The U.S. House of Representatives Energy and Commerce Committee passed a bill yesterday 30-20 that would cap non-economic damages in medical malpractice cases at $250,000.
One Republican, Rep. Lee Terry, agreed with me that core Republican values do not support this law because the bill is not consistent with the Commerce Clause, and the Tenth Amendment, the guarantees of equal protection and due process, and the right to a jury trial. (Actually, he just kinda says “state rights” but it sounded better that way.) “This preempts probably every (law) but California’s and Texas’ medical liability laws, so it is very clear that it violates states’ rights,” Terry said in voting against the bill.
American Tort Reform Association offers this genuinely tortured rationale of why a federal malpractice cap does not infringe on the Constitution. The funny thing is this paper cites law that you know conservatives fought tooth and nail to prevent. The bill itself also makes an effort to fight constitutional attack by putting some states’ rights mumbo jumbo in the bill. Painfully transparent.
The bill also has a cute little section to dramatically decrease attorneys’ fees in medical malpractice cases. This would be to discourage the six remaining lawyers still handling malpractice cases after this bill was passed.

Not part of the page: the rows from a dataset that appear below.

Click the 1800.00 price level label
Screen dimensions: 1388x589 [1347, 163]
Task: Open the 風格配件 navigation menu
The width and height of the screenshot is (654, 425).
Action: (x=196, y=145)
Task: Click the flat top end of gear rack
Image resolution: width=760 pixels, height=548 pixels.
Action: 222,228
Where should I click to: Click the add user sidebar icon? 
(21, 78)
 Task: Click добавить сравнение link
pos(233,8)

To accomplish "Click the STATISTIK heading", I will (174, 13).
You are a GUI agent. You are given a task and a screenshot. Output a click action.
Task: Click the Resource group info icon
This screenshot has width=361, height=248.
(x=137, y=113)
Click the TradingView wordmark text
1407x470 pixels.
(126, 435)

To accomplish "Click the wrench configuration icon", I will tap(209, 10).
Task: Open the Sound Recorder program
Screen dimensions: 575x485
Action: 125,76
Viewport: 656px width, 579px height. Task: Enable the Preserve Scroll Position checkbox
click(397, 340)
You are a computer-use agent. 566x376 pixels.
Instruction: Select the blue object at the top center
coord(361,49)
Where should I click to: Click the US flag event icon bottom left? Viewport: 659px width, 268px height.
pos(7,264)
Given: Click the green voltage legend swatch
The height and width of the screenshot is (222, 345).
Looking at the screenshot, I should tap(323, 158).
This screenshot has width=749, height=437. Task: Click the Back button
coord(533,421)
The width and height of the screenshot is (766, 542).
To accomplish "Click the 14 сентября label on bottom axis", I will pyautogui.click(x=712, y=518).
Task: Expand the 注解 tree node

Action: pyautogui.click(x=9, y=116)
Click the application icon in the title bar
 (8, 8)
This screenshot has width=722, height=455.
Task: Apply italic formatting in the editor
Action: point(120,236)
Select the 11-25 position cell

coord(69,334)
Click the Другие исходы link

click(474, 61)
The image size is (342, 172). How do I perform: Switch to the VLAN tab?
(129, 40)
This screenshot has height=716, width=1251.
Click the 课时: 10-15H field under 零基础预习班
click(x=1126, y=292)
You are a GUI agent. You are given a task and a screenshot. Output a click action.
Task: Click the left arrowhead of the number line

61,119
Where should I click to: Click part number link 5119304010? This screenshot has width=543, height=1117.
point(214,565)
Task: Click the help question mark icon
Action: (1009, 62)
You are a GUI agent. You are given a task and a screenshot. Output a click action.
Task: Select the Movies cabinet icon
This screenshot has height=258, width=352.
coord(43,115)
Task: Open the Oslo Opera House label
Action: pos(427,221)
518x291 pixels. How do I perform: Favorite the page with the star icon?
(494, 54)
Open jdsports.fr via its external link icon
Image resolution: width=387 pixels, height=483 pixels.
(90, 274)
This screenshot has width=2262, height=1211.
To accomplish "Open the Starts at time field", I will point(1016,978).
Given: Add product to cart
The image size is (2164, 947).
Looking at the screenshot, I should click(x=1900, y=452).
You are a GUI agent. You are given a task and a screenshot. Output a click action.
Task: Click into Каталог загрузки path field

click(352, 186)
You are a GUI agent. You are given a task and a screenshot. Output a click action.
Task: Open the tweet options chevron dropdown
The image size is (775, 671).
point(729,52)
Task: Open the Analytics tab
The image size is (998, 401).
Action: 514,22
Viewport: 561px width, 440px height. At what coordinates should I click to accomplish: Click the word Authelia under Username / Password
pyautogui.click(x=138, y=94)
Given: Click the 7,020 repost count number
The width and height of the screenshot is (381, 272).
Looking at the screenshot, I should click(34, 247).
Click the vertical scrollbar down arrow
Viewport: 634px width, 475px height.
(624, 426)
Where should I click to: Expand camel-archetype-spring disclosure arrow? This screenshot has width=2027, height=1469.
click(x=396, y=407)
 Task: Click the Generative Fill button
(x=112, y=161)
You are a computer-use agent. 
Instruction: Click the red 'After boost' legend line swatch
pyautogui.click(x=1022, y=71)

States rights is a foundational principle… unless there is a good reason to leave it on the curb. You know other Republicans agreed with Terry but did not have the guts to follow their conviction for fear of being filleted in the primaries by someone running to their right.
Why is the House doing this? Because elections have consequences. These people were elected to do just this. They ran on this “stick it to the victim” platform. No one can be surprised.